Revisiting Performance Claims for Chest X-Ray Models Using Clinical Context
Andrew Wang, Jiashuo Zhang, Michael Oberst
TL;DR
This study questions whether state‑of‑the‑art chest X‑ray (CXR) models truly offer clinical diagnostic value beyond contextual priors. By deriving a pre‑test probability from prior discharge summaries and stratifying, matching, and reweighting evaluations, the authors show that model performance degrades when contextual information is strong or decoupled from the current image. They demonstrate that prior notes can predict future CXR labels and that vision-model performance varies across context-defined subpopulations and between cases with and without prior mentions. The findings argue for context‑aware evaluation pipelines to reveal the true visual diagnostic contribution and to better align model assessment with clinical decision-making in longitudinal health records datasets.
Abstract
Public datasets of Chest X-Rays (CXRs) have long been a popular benchmark for developing machine learning (ML) computer vision models in healthcare. However, the reported strong average-case performance of these models do not necessarily reflect their actual utility when used in heterogeneous clinical settings, potentially masking weaker performance in medically significant scenarios. In this work we use clinical context to provide a more holistic evaluation of current "state-of-the-art" (SOTA) models for CXR diagnosis.

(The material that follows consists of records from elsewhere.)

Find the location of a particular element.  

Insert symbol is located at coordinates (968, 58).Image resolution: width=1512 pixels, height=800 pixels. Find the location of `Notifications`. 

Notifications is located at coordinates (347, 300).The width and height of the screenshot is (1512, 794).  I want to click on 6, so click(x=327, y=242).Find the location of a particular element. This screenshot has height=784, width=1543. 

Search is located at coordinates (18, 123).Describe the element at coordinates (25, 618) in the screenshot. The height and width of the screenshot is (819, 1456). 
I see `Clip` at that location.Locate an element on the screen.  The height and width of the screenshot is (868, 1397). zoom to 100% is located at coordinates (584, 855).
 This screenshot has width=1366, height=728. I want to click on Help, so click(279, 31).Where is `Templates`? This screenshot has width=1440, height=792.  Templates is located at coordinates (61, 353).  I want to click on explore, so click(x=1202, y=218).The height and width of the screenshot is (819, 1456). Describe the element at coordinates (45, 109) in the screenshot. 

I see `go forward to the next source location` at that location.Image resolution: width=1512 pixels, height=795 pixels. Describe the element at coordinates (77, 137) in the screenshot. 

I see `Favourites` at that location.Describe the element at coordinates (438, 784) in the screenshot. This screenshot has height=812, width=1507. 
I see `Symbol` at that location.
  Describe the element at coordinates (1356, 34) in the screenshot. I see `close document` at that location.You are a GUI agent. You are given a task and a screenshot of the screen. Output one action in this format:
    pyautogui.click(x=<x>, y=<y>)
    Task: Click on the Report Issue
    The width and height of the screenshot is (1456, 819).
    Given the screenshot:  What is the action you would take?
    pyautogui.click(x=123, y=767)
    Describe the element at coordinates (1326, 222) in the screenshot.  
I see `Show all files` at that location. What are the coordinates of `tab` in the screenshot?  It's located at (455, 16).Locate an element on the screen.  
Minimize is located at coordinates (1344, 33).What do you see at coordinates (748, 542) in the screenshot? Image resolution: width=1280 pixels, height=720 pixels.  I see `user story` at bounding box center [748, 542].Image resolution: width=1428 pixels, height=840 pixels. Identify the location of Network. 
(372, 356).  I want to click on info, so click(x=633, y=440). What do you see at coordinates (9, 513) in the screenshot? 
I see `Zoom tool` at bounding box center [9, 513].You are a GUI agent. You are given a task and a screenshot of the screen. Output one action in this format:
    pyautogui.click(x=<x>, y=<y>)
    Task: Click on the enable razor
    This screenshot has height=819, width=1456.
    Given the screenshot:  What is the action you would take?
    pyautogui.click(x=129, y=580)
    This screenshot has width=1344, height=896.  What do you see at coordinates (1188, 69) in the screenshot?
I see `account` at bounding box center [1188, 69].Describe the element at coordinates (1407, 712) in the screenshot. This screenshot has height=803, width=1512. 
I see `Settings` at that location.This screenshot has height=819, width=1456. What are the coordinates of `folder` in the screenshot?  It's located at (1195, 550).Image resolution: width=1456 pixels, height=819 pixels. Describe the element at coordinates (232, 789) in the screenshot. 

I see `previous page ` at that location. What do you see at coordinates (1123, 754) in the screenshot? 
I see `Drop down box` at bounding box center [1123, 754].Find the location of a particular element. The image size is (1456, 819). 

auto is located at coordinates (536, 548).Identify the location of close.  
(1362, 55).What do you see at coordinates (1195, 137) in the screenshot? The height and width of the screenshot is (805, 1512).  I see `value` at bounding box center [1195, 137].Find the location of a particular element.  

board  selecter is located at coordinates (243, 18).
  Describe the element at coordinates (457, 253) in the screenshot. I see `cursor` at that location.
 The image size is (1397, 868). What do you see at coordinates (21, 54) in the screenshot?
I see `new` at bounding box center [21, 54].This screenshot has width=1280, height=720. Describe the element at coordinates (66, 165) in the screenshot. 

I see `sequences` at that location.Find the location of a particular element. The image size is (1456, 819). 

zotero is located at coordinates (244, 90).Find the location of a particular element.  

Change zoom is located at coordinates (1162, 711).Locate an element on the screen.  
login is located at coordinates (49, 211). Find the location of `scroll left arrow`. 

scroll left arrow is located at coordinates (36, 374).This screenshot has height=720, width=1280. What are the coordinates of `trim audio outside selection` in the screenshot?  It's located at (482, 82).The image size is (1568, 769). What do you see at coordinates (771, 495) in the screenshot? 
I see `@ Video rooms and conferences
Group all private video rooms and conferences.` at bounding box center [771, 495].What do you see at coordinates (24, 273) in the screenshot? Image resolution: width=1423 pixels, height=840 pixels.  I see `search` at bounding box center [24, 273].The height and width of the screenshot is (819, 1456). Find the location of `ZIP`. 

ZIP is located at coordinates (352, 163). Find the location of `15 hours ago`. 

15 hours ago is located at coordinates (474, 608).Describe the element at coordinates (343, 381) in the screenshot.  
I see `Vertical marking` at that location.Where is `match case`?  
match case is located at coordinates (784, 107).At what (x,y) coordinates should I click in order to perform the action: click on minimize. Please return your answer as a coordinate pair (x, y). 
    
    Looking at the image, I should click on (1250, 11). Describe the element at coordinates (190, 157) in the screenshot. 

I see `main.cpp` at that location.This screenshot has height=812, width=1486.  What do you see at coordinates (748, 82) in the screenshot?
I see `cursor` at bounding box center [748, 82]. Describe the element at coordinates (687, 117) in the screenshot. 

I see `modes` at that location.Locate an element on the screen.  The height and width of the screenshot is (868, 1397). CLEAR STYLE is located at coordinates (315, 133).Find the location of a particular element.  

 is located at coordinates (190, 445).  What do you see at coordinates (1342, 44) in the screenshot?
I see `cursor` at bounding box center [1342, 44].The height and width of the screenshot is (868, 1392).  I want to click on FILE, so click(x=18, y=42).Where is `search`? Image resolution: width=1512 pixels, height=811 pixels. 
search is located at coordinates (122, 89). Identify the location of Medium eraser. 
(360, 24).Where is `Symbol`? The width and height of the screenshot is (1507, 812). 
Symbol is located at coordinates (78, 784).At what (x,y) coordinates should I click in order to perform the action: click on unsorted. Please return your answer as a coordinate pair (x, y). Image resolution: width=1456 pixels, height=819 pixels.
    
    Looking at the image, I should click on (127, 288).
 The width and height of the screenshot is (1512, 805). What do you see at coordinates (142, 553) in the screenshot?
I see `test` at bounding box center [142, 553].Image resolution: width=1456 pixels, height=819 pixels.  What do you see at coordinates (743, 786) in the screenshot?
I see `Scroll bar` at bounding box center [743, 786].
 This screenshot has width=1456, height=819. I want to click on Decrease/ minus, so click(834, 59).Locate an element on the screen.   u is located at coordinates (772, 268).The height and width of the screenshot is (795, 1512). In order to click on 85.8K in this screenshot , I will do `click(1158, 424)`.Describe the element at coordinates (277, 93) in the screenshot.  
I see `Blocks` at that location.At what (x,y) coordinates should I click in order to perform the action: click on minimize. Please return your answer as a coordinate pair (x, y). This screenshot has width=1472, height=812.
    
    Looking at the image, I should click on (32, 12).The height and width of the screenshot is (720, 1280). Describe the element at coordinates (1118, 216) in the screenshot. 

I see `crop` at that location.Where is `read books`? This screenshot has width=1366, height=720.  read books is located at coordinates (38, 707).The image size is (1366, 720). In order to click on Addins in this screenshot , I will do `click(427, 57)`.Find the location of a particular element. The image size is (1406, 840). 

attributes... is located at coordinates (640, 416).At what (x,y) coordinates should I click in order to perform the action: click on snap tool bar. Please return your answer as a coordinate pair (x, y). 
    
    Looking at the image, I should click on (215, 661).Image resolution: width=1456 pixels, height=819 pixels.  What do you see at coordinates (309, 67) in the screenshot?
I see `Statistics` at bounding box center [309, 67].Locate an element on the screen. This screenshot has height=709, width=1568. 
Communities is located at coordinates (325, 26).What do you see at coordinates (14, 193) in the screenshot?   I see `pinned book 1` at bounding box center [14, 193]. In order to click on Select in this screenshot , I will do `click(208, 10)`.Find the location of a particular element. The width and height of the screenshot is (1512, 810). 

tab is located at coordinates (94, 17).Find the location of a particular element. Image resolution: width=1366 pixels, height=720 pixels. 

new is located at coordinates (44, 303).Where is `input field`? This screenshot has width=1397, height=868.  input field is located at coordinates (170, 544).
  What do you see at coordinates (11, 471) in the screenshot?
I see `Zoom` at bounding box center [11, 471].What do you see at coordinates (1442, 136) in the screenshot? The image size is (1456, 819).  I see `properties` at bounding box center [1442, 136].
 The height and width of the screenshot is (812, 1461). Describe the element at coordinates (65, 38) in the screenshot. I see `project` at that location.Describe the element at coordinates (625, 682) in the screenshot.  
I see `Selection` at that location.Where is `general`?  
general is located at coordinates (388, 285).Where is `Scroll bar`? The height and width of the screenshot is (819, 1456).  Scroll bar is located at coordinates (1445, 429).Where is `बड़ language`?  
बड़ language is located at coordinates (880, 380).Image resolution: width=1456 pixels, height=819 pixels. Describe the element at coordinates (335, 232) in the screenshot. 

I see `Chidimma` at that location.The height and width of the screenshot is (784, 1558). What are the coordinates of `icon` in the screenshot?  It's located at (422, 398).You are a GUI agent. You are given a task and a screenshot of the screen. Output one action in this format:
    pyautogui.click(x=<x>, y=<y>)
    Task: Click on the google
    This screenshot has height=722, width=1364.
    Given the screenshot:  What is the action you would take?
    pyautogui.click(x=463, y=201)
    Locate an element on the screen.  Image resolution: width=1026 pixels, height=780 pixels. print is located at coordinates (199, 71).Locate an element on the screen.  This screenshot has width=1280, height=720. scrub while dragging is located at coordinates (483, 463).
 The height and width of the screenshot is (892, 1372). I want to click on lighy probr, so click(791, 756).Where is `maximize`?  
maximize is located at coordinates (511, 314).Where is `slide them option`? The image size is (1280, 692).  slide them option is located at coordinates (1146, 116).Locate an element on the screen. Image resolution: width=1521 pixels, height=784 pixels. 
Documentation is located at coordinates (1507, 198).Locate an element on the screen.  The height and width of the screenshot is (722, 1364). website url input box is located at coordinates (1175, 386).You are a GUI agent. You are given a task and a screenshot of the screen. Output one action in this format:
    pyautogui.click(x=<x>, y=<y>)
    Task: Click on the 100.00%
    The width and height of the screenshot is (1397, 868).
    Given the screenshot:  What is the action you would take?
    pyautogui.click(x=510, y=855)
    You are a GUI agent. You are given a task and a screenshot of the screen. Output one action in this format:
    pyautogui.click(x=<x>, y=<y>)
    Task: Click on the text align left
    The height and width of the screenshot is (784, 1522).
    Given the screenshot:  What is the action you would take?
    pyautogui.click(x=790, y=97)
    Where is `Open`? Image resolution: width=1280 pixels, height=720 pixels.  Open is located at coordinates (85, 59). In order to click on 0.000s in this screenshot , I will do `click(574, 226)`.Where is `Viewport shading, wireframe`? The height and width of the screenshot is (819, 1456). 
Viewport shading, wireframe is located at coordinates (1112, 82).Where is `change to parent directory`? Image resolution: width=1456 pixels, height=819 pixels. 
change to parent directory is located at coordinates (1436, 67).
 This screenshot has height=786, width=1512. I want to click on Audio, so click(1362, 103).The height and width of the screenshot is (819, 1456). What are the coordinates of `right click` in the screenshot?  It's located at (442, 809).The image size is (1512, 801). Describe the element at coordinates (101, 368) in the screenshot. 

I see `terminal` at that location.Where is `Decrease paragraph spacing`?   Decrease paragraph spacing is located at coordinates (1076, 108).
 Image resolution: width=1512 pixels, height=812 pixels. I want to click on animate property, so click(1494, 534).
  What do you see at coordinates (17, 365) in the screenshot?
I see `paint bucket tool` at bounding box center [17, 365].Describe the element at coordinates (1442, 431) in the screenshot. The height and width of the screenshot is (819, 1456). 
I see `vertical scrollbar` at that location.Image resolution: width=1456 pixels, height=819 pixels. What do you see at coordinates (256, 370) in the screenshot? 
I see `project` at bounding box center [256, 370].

In particular, we use discharge summaries, recorded prior to each CXR, to derive a "pre-CXR" probability of each CXR label, as a proxy for existing contextual knowledge available to clinicians when interpreting CXRs. We use this measure to probe model performance along two dimensions: First, using a stratified analysis, we show that models tend to have lower performance (as measured by AUROC and other metrics) among individuals with higher pre-CXR probability. Second, by controlling for pre-CXR probability via matching and re-weighting, we demonstrate that performance degrades when the correlation is broken between prior context and the current CXR label, suggesting that model performance may depend in part on inference of pre-CXR clinical context.